[Opening SUPPLIED DATA section]

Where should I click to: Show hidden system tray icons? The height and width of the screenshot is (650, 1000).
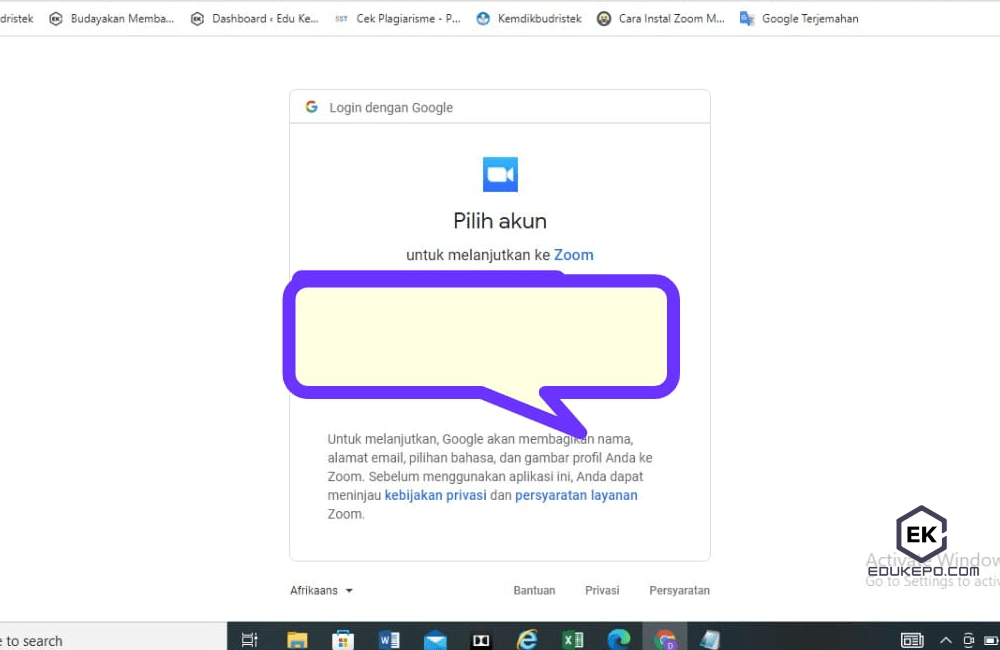[x=945, y=640]
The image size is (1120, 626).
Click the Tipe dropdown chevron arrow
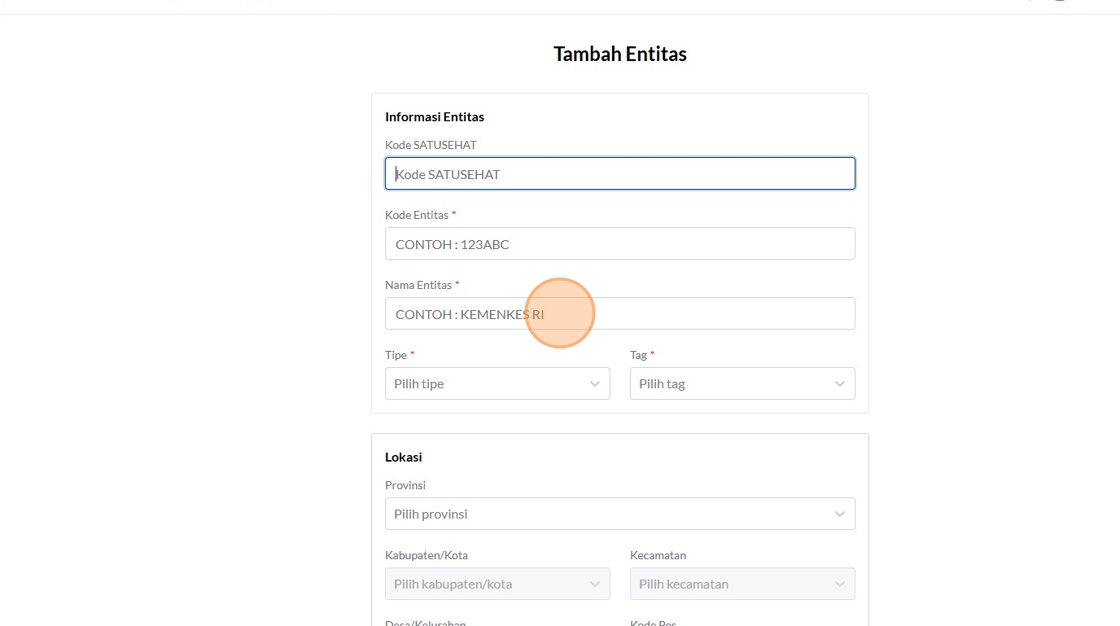594,384
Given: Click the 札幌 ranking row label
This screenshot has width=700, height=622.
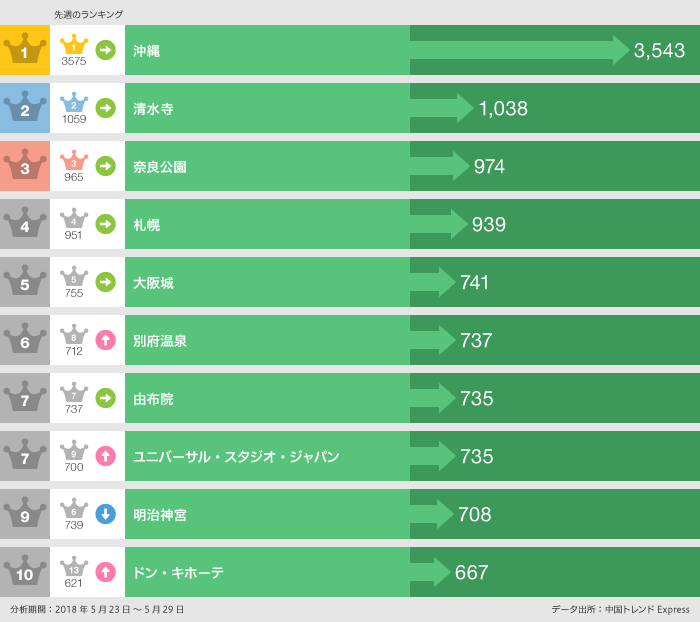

[Closing SUPPLIED DATA section]

▶ ACTION ITEM
Without including any picture, copy the listing above exactly and in full.

▶ RESULT OF THIS EXERCISE
Where should I click to: Show hidden system tray icons? The height and width of the screenshot is (650, 1000).
[x=945, y=640]
The image size is (1120, 626).
Click the Tipe dropdown chevron arrow
594,384
Given: Click the 札幌 ranking row label
This screenshot has width=700, height=622.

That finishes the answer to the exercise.